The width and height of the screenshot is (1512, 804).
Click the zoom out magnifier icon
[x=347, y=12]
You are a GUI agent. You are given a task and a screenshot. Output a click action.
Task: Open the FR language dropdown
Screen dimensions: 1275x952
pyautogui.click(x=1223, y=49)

» **Your goal**
Report how many lines in the entries hold the string "screenshot". Nothing but the number is wanted.

» **Finished exercise**
2